I was scared and embarrassed- I still am. I tell myself every time that the next time it happens I’m going to do something- I’m going to make a scene or go tell somebody who is in charge so they can handle it- anything to make the perpetrator think twice about ever doing something like that again. But then a man touches me without my permission and somehow, after everything, I still freeze.
It shouldn’t be on me. I shouldn’t have to walk around with the fear and also the responsibility for correcting this issue and teaching these men that what they are doing is unacceptable. None of us who are experiencing this should. I don’t know that I’m even in a place yet where I will be able to effectively create a consequence in-the-moment, but I’m working on it, and while I’m working on that, I want to start these conversations. The spaces that we participate in need to be incubators for better practices in general society. If a person is assaulting or harassing women outside of work, they are bringing that to work with them and it does impact how others feel in that space. If a person is unlearning harmful, sexist ideas at work, they can bring that knowledge and awareness out into the world. Men are learning this behavior somewhere, they need to unlearn it somewhere too.
And yes, I’m saying “men.” I’m not saying “some men,” I’m not saying “people.” I’m saying “men.” Do all men sexually harass and assault women? No. Are there systemic structures in our society that all men are exposed to that teach them that women are less than men and display women as overly sexualized objects that they are entitled to touch? YES. Whether a man is acting on that implicit bias or not, on some level, it’s there.
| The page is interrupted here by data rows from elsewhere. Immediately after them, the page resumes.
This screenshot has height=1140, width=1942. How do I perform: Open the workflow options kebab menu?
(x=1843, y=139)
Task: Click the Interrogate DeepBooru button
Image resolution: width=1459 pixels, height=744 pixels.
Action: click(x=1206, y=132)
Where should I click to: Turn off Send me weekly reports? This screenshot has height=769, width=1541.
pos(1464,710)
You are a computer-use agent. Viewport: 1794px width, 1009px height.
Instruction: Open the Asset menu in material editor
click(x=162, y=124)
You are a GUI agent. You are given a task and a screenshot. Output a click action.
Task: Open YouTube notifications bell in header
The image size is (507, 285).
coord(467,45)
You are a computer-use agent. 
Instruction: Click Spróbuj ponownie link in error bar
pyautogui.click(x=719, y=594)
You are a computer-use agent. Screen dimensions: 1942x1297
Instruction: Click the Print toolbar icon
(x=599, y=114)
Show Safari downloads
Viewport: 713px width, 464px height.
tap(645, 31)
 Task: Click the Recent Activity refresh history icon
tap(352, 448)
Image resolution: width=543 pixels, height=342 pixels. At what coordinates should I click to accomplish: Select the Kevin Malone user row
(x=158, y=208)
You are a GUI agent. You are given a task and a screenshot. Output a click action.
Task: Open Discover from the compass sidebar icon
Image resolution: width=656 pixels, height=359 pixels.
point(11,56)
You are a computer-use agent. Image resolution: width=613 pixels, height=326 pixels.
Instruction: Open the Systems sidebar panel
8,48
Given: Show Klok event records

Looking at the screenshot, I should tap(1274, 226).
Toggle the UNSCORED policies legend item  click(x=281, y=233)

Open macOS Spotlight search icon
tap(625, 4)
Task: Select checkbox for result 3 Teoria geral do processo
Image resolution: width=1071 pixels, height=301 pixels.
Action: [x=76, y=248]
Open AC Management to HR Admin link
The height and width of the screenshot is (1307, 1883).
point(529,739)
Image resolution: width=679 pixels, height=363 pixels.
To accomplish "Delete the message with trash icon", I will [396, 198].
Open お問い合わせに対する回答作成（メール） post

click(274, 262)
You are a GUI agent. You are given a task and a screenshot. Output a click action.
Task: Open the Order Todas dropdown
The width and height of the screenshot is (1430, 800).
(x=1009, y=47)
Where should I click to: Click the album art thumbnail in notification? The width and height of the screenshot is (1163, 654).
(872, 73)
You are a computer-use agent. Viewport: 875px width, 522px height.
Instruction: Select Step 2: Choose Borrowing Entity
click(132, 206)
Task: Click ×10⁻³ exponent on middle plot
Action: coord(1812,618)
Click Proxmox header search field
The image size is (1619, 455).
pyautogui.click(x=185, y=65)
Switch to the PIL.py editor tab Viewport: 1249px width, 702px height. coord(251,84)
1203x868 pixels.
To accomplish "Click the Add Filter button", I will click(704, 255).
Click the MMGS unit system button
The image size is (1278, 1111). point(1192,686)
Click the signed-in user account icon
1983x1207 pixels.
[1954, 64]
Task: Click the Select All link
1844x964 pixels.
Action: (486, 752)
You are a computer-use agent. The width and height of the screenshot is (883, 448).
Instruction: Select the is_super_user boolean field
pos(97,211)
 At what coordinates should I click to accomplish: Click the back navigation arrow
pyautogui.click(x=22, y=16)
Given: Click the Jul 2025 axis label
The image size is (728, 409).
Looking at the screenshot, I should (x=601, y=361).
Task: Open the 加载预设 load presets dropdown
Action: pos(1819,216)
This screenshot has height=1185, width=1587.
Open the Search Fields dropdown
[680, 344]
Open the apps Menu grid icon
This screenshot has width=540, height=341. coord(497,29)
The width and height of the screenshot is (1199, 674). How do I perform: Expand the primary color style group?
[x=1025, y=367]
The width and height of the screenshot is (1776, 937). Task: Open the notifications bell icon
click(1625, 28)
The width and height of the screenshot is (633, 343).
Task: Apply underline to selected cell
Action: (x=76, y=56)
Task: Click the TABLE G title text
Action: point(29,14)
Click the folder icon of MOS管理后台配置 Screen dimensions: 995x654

I know, because I have that implicit bias, too. We all do. That is why I didn’t report. On some level in my brain, I think that I deserved what has happened to me. I think people won't take me seriously or will blame me so I tell myself I'm overreacting. It is work to actively unlearn that and shut those thoughts down, but together we can start making dents in these long-held, deeply entrenched ideas by asking these kinds of questions in order to make the spaces we are a part of more equitable (links are to resources):
Do the men in your organization have effective sexual harassment and assault training? Do they know exactly what it is and why it matters? Do they know the statistics of how many women are assaulted? Do they understand the concept of “safety work”? Do they fully (and I mean 100% fully) understand consent?
Then, do they know what to do when they see another man harassing or assaulting a woman? Are they empowered to say/do something, even if it is their friend? Their boss? A stranger?
Finally, do women know where to go/who to talk to if they are harassed or assaulted? Do they know what exactly constitutes harassment or assault? Do they know what the next steps will be when they report? Do white women know that women of color are much more likely to be harassed and assaulted and how to support them? Do women who identify as cisgender know that women who identify as LGBTQIA are more likely to be harassed and assaulted and how to support them? Do all the women in your organization know they will be believed?
No space is going to be free of sexual assault and harassment if it is not actively talked about. This issue permeates our society, and no matter how great the people in a space are or how good their intentions, we’re all impacted and all carry (either consciously or unconsciously) the ideas that lead people to harassing and assaulting others. If you aren’t experiencing it, someone you know probably is. Make sure they feel safe enough to come forward. Make sure you are actively working to be a part of the solution- validate women, create awareness, zero tolerance.